■ Work to be completed
Reproduce the records below, from the line that contains "Expand video options" through the end of the records, both ends included. Leave the pictures out of your answer.

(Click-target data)
╭──

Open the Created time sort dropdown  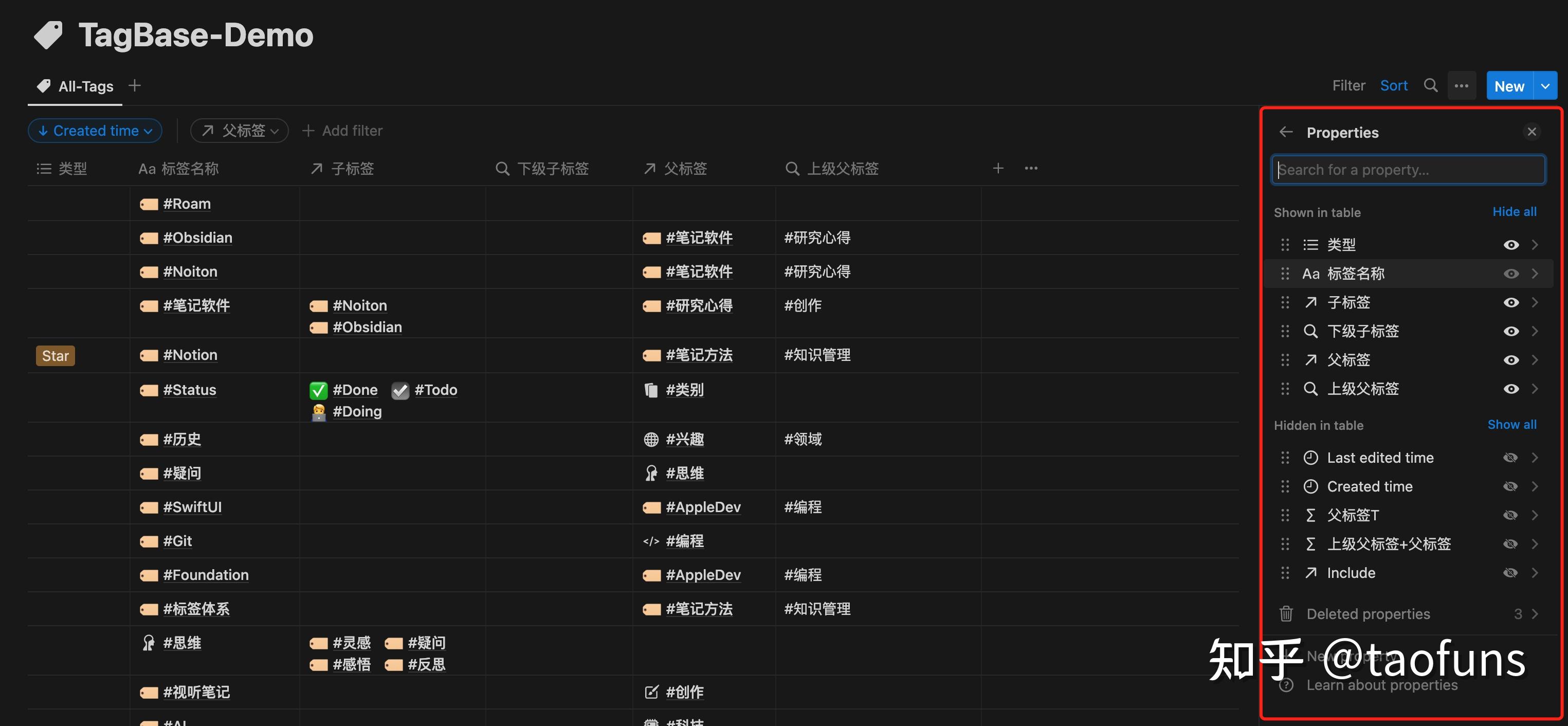coord(95,131)
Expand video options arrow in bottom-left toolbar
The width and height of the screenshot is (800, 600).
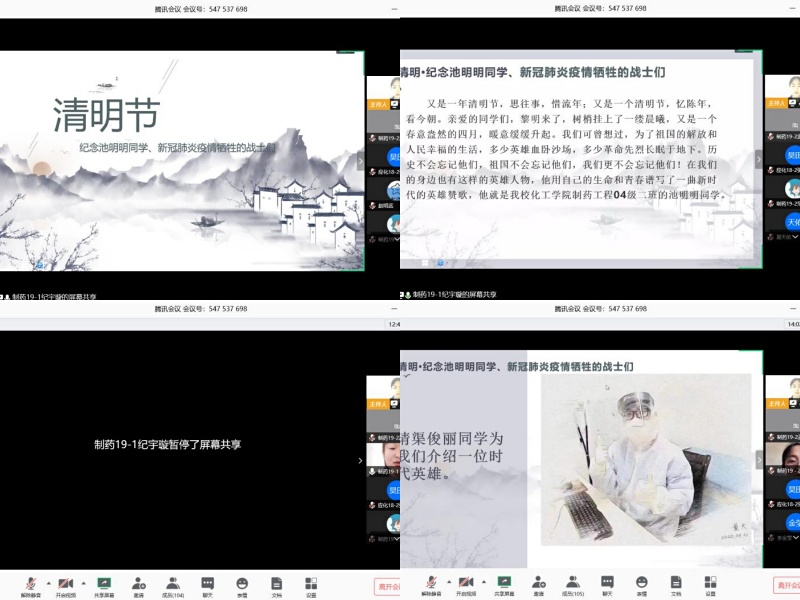83,581
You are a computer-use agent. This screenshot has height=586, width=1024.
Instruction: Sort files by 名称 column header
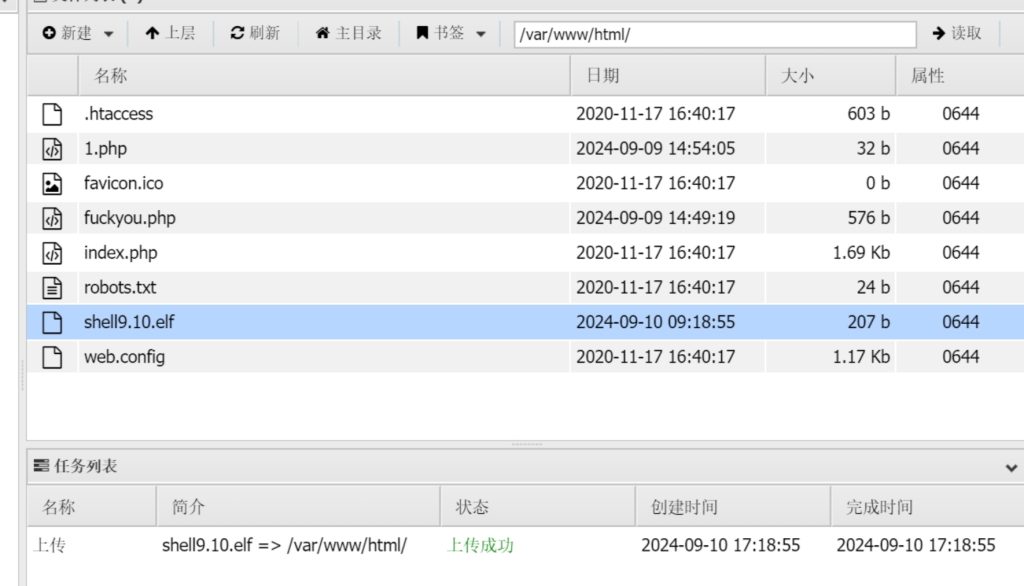point(111,76)
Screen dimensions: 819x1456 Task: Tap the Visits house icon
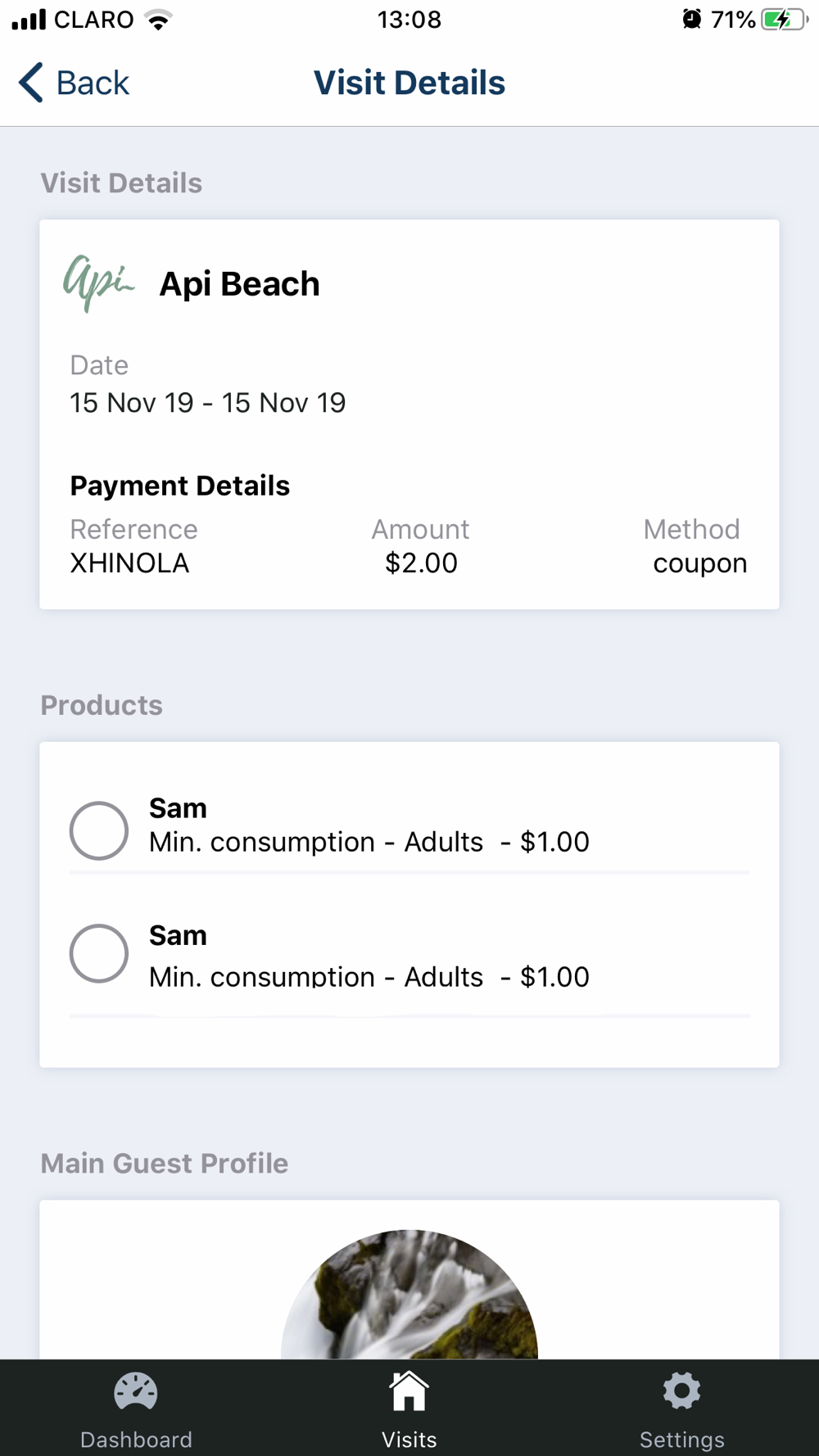[x=409, y=1391]
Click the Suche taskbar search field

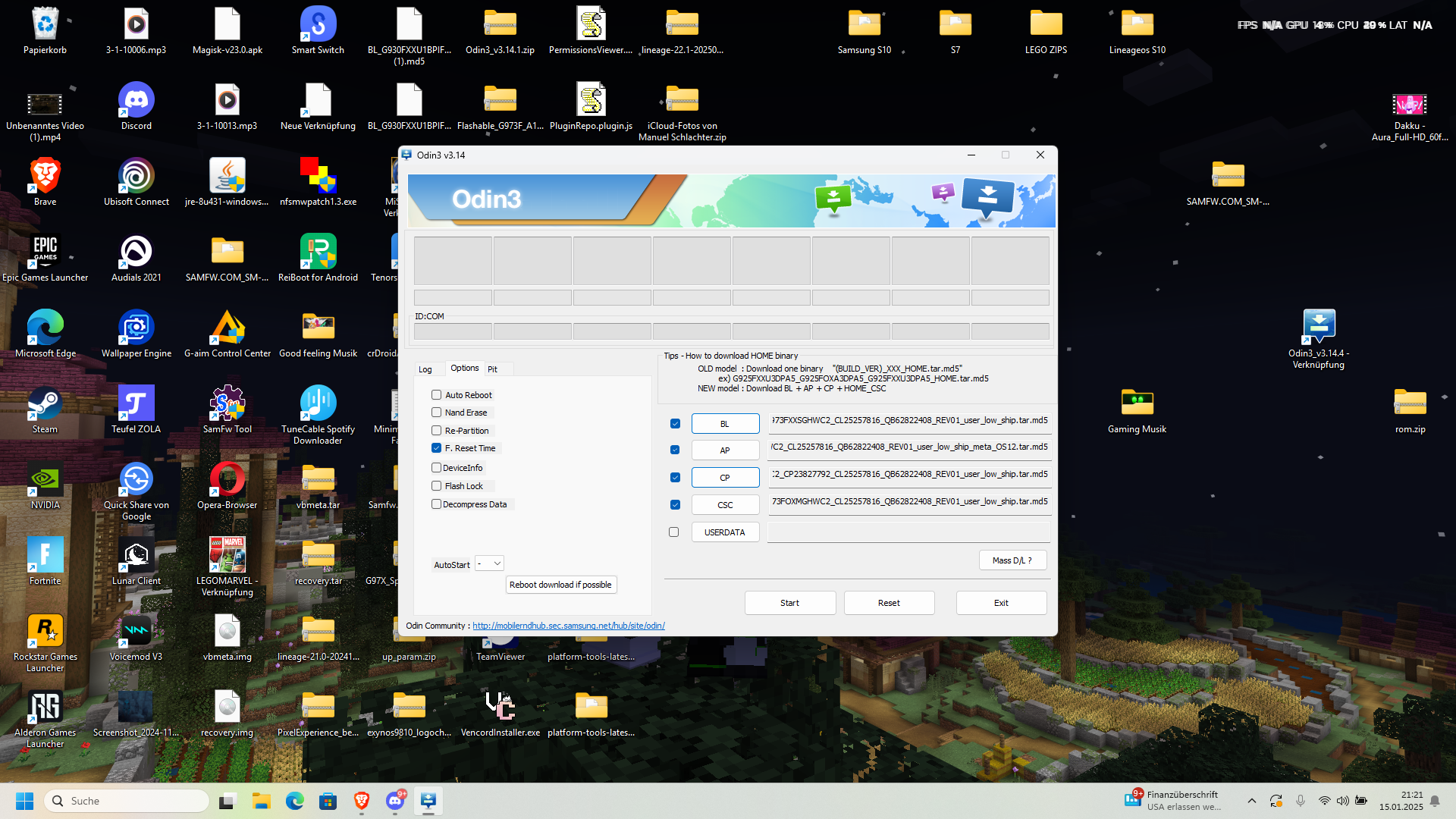pyautogui.click(x=129, y=801)
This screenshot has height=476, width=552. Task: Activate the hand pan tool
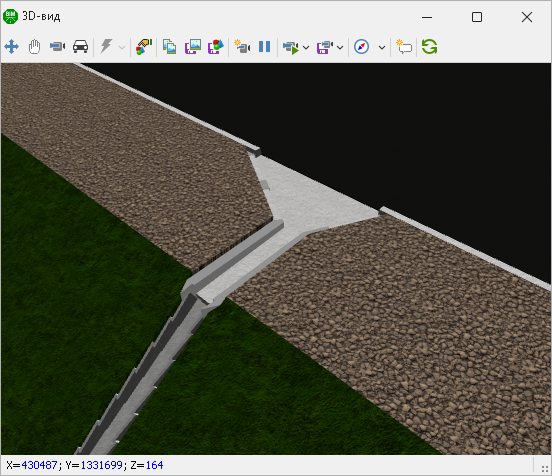click(x=34, y=46)
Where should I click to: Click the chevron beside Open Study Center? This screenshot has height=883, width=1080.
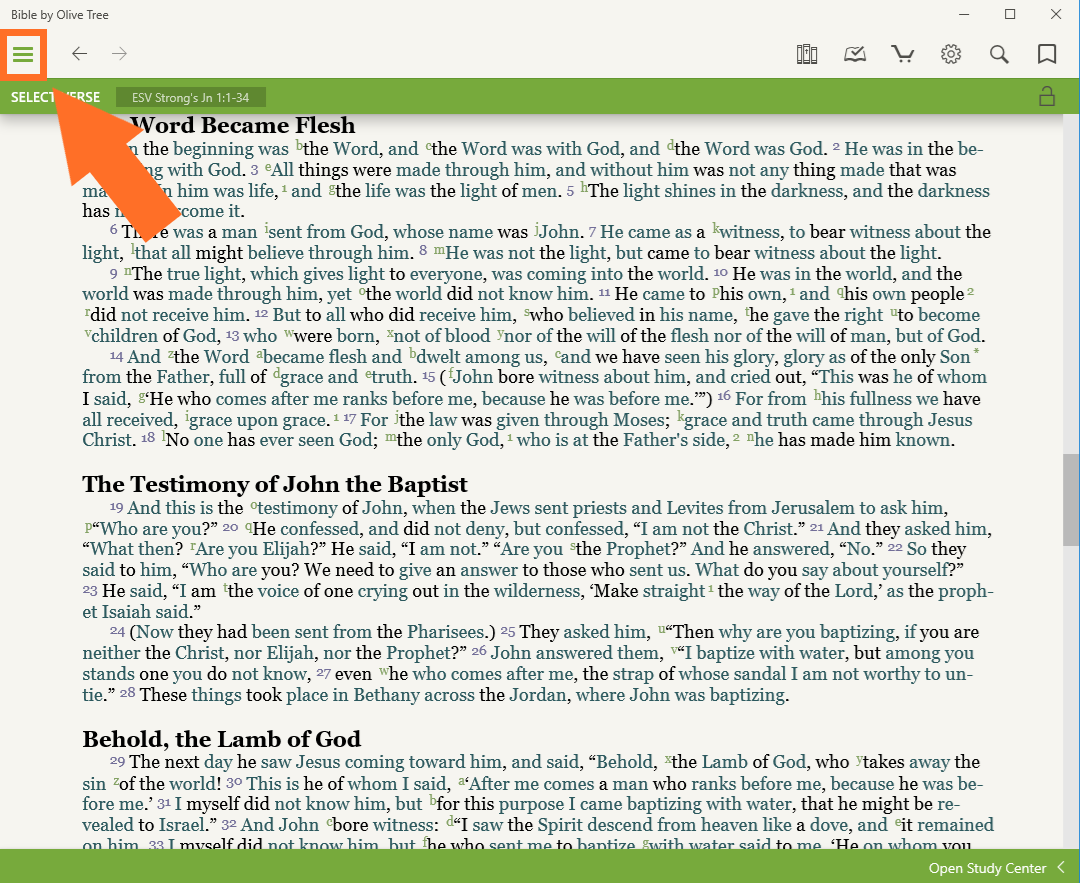[x=1061, y=868]
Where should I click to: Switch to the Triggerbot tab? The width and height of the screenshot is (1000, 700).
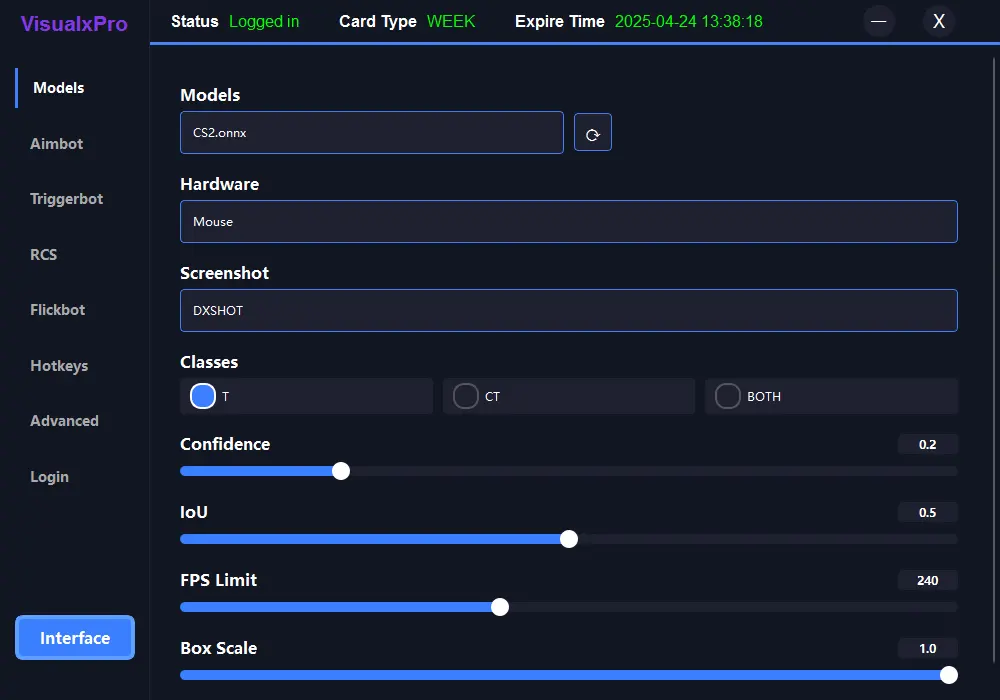(67, 199)
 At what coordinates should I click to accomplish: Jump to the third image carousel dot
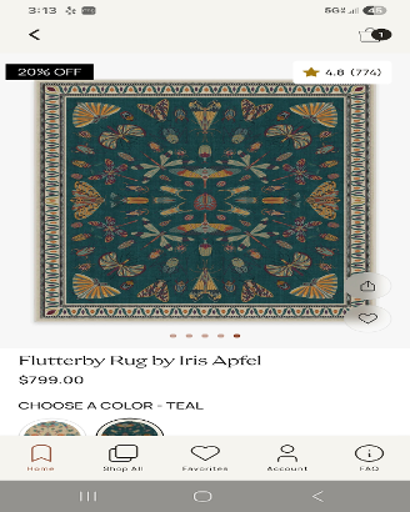(205, 336)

╰──

■ Answer in full
Expand video options arrow in bottom-left toolbar
The width and height of the screenshot is (800, 600).
83,581
You are a computer-use agent. This screenshot has height=586, width=1024.
Instruction: Sort files by 名称 column header
point(111,76)
Screen dimensions: 819x1456 Task: Tap the Visits house icon
[x=409, y=1391]
Click the Suche taskbar search field

pyautogui.click(x=129, y=801)
This screenshot has height=476, width=552. Task: Activate the hand pan tool
click(x=34, y=46)
Where should I click to: Click the chevron beside Open Study Center? This screenshot has height=883, width=1080.
[x=1061, y=868]
Where should I click to: Switch to the Triggerbot tab? The width and height of the screenshot is (1000, 700).
(67, 199)
 At what coordinates should I click to accomplish: Jump to the third image carousel dot
(205, 336)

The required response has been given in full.